O gigante está de pé

Brasil

Alberto Alves

Publicado em 05/05/2020

Escreveu certa vez a escritora e professora Edna Frigato: “a perseverança é uma flecha que nem sempre acerta o alvo, mas mantém o foco na mira e outra flecha na aljava”. É inegável que o país está passando por transformações profundas desde a última eleição presidencial. A maioria do povo encontrou na figura do presidente da República a esperança para mudar seu futuro e alcançar a liberdade econômica de que precisa. Mas tem se frustrado ao descobrir que só isso não é suficiente. Um estudo do funcionamento da política, que outrora era ignorado, faz-se agora necessário, e conviver com o velho algoz é o preço a ser pago pela escolha incompleta.

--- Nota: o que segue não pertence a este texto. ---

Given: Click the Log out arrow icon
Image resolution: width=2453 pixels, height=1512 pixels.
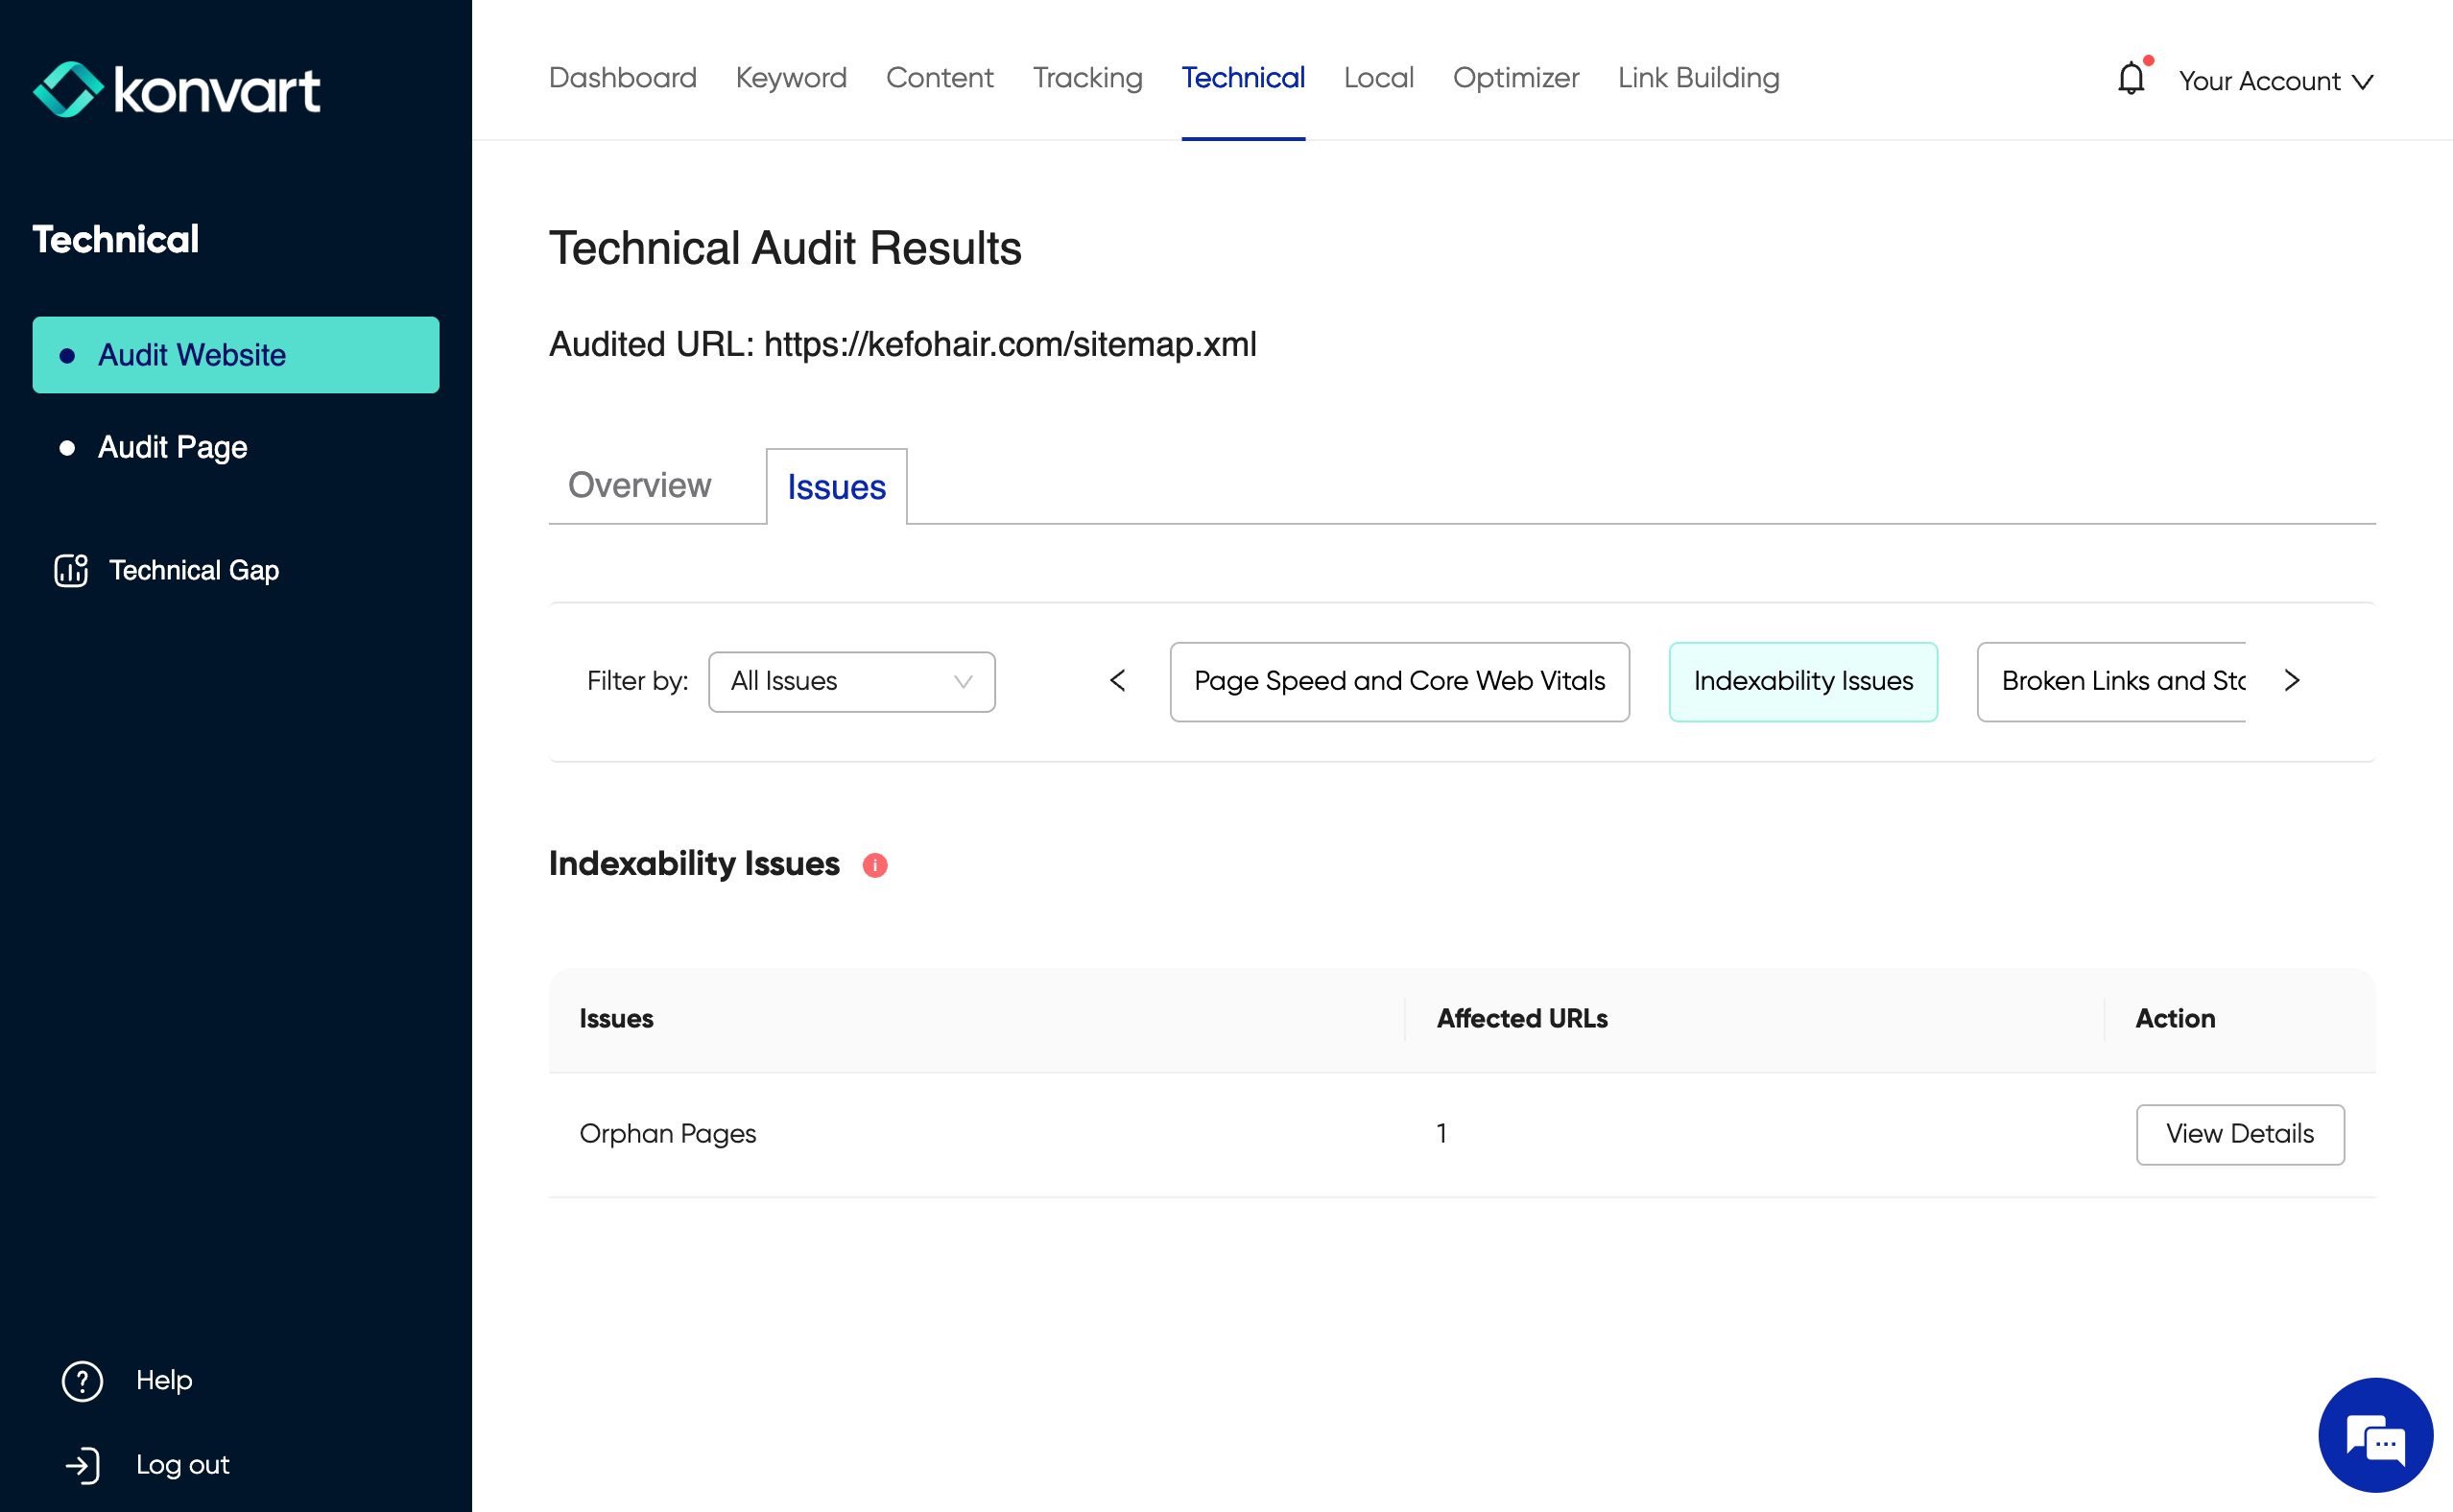Looking at the screenshot, I should pyautogui.click(x=82, y=1465).
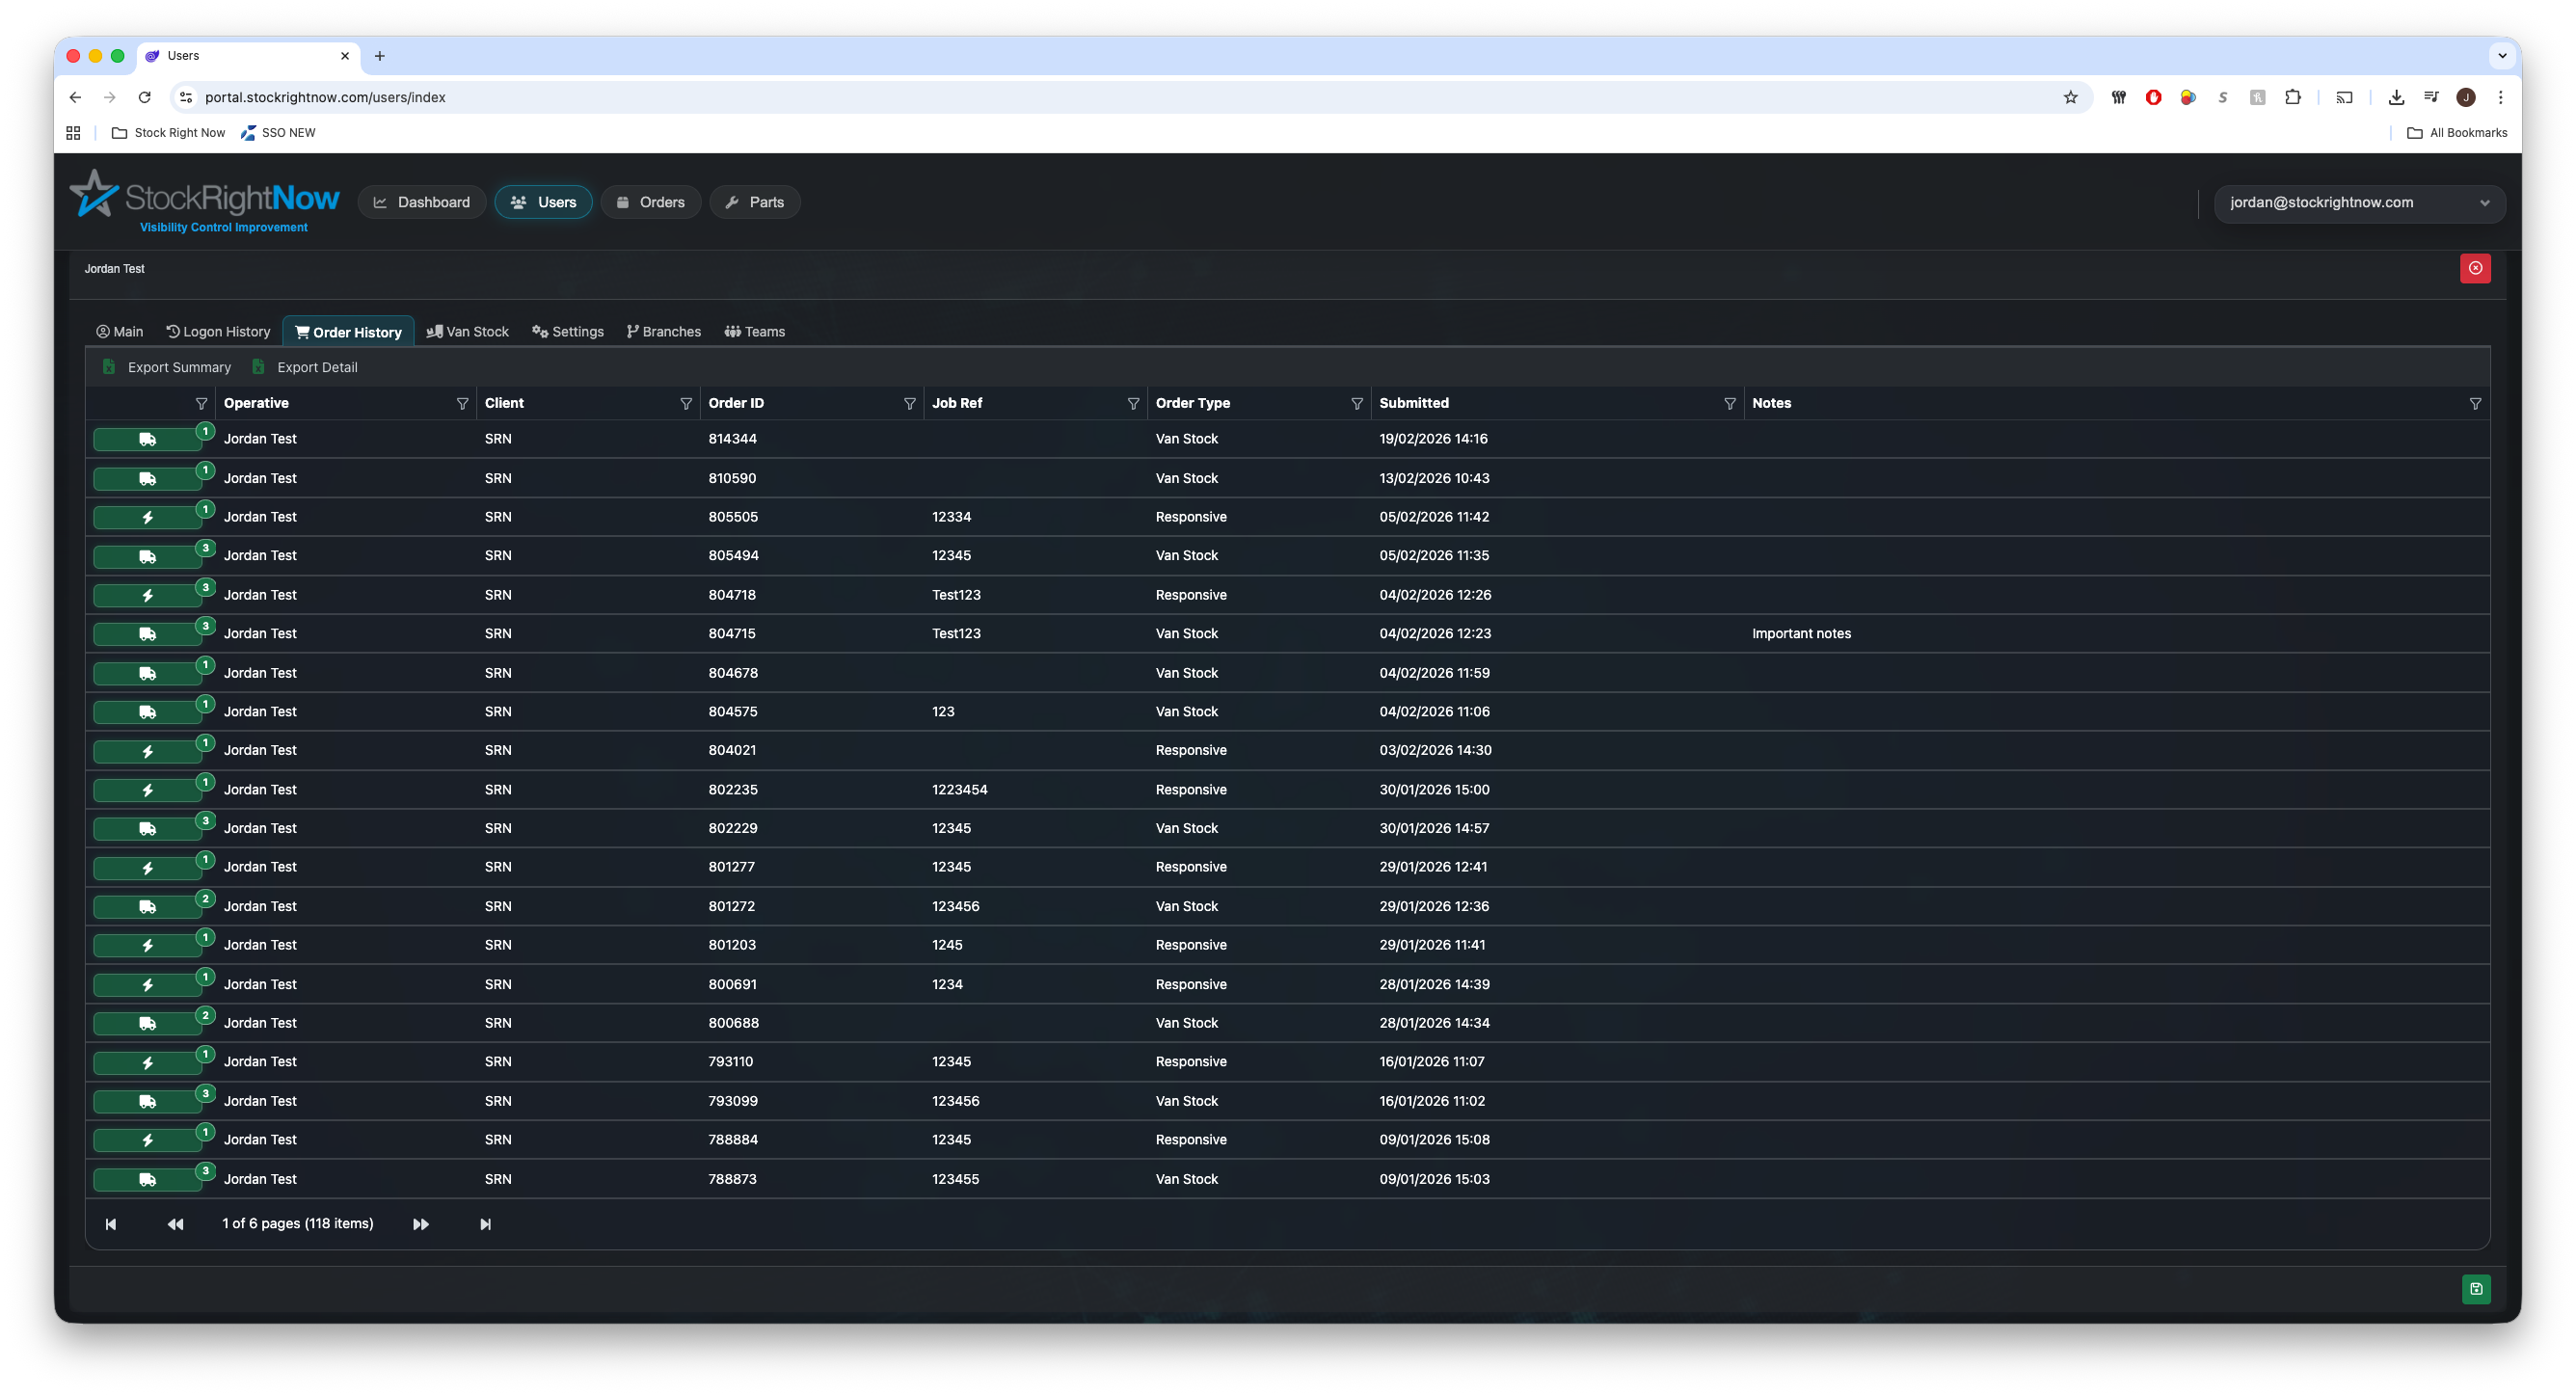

Até bem pouco tempo atrás, o conhecimento popular que se tinha de política era o de mais um “meio de vida fácil”, com excelente remuneração para aqueles que supostamente estão dispostos a “lutar” pelos nossos direitos. Direitos estes cujos conceitos são bem pouco compreendidos e muitas vezes usados para tirar proveito da boa fé dos eleitores em benefícios pessoais. Essa situação provocou desgaste na confiança da população, fazendo com que ela associasse qualquer político a um ladrão, ainda que nada constasse criminalmente contra ele. O que pouco importava naprática.

Bem articulados, estes ávidos oradores apresentavam-se como o bastião da solução de problemas que nunca iriam resolver. Promessas que não havia qualquer interesse em serem cobradas. Até porque já se sabia que não iriam ser atendidas. Aliás, bastavam poucos meses para a maioria da população esquecer em quem votou.